Hoe zet je een bedrijf op met een uiterst krap budget en als elke stabiele structuur om je heen ontbreekt? Veel derdewereldburgers bijten hierop hun tanden stuk. Maar ook in Brussel is het een vaker dan vermoede realiteit, veelal voor kansarmen, werklozen of ongefortuneerde nieuwkomers. Jacob Vermeire van de Vlerick Business School bestudeert hoe een ondernemer in extreme omstandigheden functioneert.

V lerick Business School, is dat niet de instelling die vooral de blik richt op de big business? “Onderzoek naar àlle vormen van ondernemen zit bij Vlerick in de genen. Sinds ik hier werk, is er ook steeds aandacht geweest voor sociaal ondernemerschap.

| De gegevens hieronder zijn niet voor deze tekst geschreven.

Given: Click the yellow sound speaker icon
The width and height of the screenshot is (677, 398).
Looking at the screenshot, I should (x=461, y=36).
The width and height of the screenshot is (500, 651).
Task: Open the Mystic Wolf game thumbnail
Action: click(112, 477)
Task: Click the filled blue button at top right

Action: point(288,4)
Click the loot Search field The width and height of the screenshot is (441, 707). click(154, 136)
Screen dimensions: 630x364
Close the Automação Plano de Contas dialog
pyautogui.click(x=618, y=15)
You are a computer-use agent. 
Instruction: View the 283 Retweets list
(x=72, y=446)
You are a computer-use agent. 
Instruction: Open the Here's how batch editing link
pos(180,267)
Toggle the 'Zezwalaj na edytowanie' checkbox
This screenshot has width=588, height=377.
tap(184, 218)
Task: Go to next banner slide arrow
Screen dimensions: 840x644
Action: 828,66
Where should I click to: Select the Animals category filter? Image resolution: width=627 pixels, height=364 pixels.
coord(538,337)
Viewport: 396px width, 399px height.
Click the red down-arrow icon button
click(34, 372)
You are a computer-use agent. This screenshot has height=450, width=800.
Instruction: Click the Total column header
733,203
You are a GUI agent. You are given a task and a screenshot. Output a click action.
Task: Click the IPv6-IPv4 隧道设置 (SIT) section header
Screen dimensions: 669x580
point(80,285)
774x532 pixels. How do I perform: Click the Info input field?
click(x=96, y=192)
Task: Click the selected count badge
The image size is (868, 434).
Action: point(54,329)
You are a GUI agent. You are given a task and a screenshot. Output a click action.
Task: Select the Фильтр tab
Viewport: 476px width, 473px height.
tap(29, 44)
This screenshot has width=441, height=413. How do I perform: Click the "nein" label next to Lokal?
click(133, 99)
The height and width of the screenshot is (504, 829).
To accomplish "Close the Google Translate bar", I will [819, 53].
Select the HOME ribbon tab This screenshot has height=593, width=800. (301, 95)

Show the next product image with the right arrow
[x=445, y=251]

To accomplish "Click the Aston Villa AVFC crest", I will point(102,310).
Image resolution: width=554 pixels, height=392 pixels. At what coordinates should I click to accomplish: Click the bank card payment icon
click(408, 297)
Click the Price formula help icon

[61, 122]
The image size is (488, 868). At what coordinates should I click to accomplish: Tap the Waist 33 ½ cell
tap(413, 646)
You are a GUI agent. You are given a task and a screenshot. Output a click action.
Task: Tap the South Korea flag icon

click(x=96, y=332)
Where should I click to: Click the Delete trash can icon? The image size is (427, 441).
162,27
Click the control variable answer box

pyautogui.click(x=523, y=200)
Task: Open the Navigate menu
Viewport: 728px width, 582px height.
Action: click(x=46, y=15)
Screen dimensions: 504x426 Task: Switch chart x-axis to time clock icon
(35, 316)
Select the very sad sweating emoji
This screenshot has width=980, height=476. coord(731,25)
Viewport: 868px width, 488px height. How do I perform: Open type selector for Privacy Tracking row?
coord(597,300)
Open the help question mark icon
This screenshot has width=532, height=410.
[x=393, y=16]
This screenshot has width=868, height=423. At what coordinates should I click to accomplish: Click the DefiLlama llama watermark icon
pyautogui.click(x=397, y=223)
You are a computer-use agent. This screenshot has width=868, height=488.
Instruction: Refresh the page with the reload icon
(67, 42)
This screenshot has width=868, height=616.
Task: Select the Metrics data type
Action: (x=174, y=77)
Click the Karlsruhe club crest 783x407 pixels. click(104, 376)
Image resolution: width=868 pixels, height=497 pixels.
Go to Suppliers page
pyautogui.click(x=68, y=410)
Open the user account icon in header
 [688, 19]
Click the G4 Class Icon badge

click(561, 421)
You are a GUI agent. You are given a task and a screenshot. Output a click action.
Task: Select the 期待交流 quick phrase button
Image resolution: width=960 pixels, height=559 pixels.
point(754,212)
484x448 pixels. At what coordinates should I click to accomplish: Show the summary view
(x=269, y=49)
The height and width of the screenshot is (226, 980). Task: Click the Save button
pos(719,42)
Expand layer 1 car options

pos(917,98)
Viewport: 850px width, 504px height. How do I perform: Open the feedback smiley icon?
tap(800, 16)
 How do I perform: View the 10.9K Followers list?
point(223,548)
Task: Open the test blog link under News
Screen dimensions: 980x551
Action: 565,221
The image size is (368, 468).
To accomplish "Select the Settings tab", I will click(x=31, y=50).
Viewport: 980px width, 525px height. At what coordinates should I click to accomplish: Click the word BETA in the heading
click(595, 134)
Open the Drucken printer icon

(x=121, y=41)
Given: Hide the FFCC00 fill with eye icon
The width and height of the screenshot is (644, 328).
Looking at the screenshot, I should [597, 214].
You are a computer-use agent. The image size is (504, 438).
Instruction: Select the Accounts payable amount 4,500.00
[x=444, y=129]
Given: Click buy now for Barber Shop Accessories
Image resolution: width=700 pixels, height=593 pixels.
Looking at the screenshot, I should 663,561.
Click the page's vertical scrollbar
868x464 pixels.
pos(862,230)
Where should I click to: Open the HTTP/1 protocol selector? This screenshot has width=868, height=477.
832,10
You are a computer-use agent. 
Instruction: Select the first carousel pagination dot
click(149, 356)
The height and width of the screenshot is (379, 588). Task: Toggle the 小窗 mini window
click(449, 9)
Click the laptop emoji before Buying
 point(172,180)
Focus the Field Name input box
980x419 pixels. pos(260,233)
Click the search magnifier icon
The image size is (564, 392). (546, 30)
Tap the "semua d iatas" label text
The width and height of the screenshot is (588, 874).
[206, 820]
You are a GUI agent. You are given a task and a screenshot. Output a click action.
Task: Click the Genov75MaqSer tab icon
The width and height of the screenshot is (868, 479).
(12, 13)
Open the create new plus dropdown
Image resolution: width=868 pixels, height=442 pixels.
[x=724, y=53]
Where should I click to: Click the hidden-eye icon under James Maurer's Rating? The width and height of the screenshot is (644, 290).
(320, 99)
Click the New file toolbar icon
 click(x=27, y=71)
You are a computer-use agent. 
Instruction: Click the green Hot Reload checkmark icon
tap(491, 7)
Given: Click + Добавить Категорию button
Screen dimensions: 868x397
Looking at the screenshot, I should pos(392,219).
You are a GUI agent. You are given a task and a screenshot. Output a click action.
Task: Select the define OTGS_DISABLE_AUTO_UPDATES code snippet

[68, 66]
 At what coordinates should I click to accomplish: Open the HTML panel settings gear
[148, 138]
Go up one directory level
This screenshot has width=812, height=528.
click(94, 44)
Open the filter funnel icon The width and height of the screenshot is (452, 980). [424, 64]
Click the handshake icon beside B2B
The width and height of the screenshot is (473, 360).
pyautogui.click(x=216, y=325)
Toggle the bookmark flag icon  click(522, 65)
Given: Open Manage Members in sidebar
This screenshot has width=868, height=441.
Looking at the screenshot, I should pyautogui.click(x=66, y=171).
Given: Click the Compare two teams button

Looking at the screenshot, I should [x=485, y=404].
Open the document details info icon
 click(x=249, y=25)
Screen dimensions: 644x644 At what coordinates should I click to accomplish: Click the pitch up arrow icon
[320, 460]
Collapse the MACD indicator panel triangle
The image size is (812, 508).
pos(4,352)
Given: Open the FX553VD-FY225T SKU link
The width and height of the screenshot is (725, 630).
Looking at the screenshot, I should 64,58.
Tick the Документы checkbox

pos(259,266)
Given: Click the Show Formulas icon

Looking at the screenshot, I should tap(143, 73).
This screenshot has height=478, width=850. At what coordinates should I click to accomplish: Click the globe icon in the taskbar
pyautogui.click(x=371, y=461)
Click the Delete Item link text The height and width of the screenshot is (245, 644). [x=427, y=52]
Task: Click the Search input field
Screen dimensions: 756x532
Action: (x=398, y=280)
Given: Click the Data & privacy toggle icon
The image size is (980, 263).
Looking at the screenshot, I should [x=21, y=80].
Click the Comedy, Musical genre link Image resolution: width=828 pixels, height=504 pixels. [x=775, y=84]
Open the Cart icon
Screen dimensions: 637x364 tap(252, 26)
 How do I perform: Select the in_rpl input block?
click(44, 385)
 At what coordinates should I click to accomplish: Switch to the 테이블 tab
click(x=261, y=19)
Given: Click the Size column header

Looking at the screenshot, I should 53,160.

Zo hebben we een forum voor sociaal ondernemerschap en onze studenten worden uitgestuurd naar sociale ondernemingen. De aandacht ervoor blijft groeien,” zegt Jacob Vermeire, terwijl hij ons naar een vergaderhoekje op de nieuwe campus in het prestigieuze Manhattan Center leidt.

Volgend jaar trekt Vermeire, bedrijfspsycholoog, voor zijn doctoraatsstudie naar Zuid-Afrika. Afrika telt meer micro-ondernemers per inwoner dan welk continent dan ook. Zelfs in het meer geïndustrialiseerde Zuid-Afrika vertegenwoordigt de informele economie ruim 70 procent, zonder de landbouwsector mee te rekenen.
“Ik heb Zuid-Afrika eruit gepikt omdat bepaalde structuren er beter zijn uitgewerkt dan in andere Afrikaanse landen. Zo is de munt er stabieler en zijn de wegen beter, voorwaarden die het zouden moeten toelaten een onderneming te doen groeien.”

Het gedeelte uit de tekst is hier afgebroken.